The task: Return the entries exactly. Images are not part of the copy.

*** Opening of Raw data ***

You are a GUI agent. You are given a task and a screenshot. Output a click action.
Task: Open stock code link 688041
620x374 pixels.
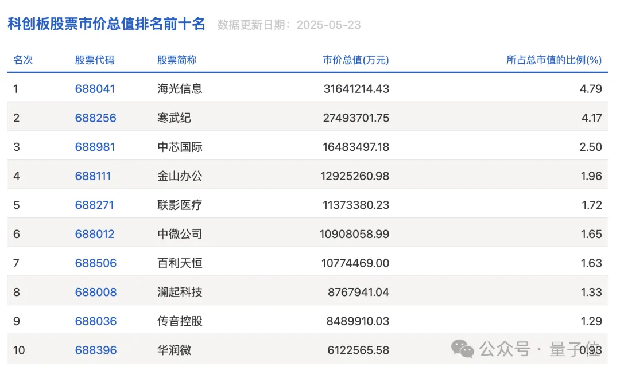point(95,89)
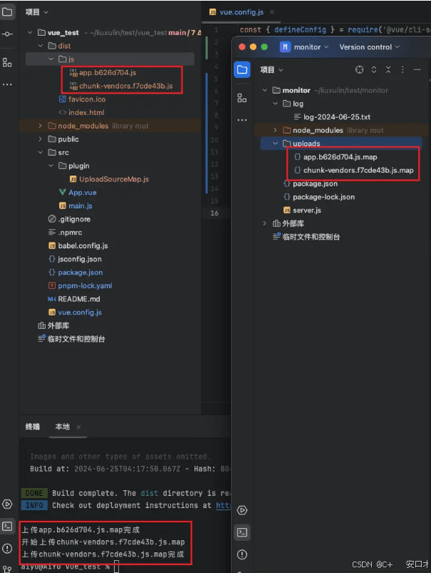Open the monitor project dropdown
The image size is (431, 573).
click(304, 47)
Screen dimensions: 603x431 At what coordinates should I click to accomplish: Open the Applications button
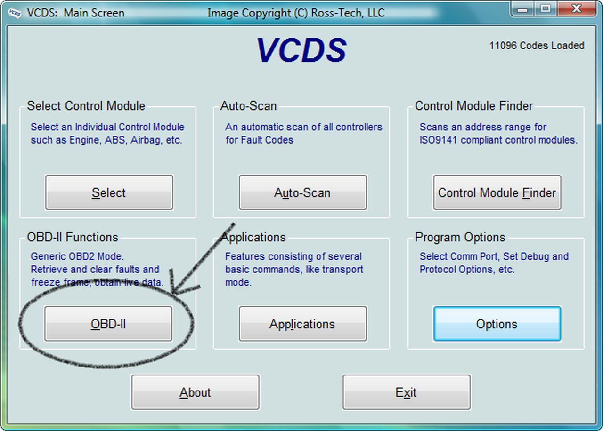[x=302, y=324]
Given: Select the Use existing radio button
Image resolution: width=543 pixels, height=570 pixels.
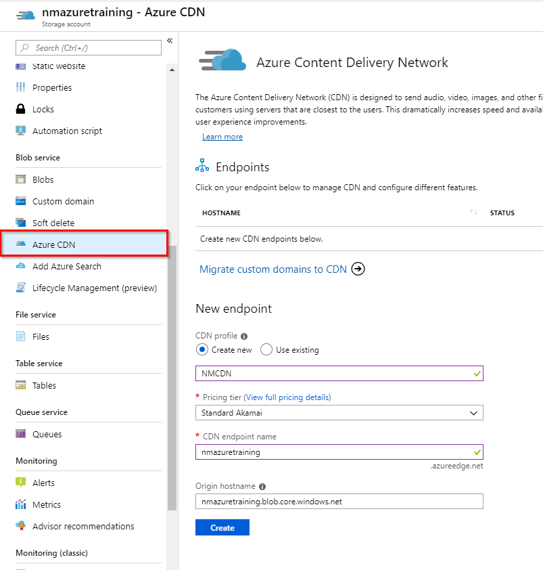Looking at the screenshot, I should click(x=266, y=350).
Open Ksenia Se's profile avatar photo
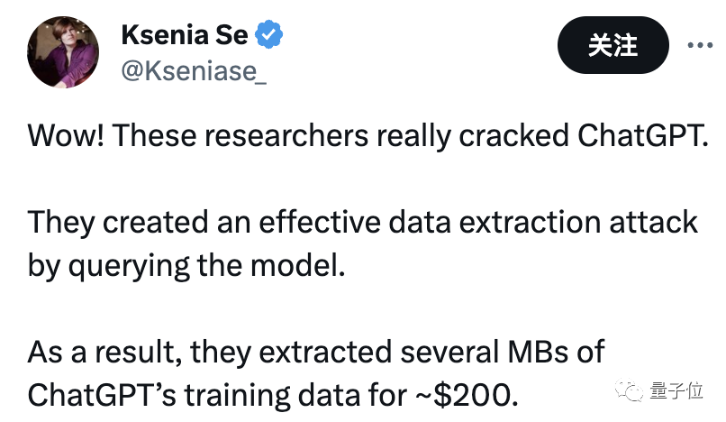 click(x=63, y=52)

*** Close of Raw data ***

Answer below:
You are a GUI agent. You are given a task and a screenshot. Output a click action.
Task: Open stock code link 688041
620x374 pixels.
point(95,89)
Open the monitor project dropdown
The image size is (431, 573).
click(304, 47)
Screen dimensions: 603x431 At what coordinates should I click to accomplish: Open the Applications button
[x=302, y=324]
Given: Select the Use existing radio button
Image resolution: width=543 pixels, height=570 pixels.
Looking at the screenshot, I should click(x=266, y=350).
Open Ksenia Se's profile avatar photo
 click(x=63, y=52)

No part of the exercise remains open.